* Aim of the task:
Out of the records below, copy all lines in which the word "progress" occurs.

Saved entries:
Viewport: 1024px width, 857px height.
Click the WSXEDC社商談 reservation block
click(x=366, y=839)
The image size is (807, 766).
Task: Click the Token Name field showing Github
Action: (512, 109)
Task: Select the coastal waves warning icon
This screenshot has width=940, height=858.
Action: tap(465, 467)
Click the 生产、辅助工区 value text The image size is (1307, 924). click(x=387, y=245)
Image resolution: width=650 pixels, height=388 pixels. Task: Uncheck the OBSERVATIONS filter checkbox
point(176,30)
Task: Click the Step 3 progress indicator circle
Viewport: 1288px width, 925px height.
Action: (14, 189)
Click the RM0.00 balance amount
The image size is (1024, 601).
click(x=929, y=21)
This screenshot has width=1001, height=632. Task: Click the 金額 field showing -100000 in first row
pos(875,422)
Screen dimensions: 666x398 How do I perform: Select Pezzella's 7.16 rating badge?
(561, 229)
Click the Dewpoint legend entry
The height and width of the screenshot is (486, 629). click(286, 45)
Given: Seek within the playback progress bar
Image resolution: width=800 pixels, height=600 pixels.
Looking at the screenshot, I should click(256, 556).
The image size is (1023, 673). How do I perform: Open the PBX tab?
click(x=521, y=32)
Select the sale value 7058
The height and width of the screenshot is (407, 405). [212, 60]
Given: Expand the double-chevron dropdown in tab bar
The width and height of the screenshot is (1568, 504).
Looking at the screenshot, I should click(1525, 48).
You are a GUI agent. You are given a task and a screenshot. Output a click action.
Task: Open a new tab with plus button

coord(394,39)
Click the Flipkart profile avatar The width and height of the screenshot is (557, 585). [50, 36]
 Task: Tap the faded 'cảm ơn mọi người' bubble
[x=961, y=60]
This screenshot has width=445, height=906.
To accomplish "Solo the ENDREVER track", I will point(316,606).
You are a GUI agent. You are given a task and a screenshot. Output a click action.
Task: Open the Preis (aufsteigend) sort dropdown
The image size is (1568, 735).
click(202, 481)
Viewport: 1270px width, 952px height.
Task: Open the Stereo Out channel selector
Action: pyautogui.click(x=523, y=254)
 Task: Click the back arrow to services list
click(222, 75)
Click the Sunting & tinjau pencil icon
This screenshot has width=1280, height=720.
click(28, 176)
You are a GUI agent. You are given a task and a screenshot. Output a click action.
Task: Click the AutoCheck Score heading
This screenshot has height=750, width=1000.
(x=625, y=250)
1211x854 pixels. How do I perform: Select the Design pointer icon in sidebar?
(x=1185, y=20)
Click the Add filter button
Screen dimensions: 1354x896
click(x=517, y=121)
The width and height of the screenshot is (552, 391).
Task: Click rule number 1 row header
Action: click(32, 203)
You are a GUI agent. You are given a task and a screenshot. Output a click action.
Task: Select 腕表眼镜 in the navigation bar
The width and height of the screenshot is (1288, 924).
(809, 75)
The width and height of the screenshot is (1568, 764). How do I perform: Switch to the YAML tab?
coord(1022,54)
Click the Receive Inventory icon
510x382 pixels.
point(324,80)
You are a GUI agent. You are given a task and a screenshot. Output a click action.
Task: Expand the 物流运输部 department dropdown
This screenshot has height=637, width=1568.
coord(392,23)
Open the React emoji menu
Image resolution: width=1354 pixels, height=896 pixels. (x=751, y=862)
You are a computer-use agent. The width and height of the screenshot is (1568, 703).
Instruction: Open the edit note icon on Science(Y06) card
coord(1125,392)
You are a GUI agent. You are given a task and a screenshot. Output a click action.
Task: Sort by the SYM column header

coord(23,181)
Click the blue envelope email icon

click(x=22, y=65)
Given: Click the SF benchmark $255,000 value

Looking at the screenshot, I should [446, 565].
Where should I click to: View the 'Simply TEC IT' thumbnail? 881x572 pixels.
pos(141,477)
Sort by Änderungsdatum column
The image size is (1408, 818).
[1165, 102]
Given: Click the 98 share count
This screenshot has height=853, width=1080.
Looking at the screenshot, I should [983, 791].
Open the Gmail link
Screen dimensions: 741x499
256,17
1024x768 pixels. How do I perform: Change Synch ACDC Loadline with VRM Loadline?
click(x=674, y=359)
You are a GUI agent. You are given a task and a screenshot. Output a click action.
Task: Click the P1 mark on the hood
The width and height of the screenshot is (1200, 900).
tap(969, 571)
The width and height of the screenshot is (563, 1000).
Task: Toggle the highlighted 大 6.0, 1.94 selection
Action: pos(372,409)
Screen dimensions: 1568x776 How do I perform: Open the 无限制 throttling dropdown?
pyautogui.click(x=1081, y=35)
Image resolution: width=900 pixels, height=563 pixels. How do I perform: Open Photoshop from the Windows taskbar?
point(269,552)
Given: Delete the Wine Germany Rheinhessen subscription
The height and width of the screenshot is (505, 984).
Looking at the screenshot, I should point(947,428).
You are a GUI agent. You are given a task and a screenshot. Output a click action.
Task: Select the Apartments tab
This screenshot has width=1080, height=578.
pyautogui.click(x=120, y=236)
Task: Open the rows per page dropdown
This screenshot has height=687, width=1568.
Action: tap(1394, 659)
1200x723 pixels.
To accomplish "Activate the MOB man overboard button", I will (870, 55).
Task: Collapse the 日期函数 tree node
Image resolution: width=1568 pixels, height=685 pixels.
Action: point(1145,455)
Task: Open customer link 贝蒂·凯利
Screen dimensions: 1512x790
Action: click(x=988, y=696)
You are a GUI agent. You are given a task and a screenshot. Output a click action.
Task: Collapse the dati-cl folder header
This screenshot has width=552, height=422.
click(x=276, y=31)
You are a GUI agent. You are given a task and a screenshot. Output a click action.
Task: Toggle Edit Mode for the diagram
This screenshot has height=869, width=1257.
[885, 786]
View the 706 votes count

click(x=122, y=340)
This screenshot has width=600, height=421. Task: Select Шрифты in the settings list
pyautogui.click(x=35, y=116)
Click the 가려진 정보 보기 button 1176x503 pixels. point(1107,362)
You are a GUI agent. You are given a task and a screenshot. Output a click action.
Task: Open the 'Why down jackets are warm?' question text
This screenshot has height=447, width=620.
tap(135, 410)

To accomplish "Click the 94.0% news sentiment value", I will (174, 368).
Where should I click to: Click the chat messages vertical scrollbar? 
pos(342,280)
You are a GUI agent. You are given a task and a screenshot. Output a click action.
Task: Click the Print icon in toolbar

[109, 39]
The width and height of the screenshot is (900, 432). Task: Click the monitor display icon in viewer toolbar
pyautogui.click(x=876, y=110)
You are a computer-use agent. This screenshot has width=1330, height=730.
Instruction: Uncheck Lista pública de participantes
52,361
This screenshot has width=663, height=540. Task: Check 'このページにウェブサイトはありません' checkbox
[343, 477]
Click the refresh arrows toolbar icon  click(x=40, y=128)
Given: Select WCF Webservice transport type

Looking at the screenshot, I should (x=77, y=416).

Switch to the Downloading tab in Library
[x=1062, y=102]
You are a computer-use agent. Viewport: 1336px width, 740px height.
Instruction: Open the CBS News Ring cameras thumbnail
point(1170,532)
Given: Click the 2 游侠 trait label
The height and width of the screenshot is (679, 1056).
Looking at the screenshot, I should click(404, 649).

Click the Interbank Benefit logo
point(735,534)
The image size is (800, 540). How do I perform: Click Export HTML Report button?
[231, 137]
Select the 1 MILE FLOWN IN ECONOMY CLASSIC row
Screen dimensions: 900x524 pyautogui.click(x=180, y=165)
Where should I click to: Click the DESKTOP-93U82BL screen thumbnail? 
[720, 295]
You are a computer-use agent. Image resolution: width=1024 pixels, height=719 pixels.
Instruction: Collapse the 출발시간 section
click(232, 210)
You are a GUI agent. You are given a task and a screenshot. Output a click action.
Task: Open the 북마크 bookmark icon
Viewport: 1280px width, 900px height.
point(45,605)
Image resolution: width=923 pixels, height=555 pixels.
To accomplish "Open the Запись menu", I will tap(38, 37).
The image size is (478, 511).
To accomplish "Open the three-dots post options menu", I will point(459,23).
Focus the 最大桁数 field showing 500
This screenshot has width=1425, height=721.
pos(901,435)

* Solution for this exercise:
Task: Click the Step 3 progress indicator circle
Given: Seek within the playback progress bar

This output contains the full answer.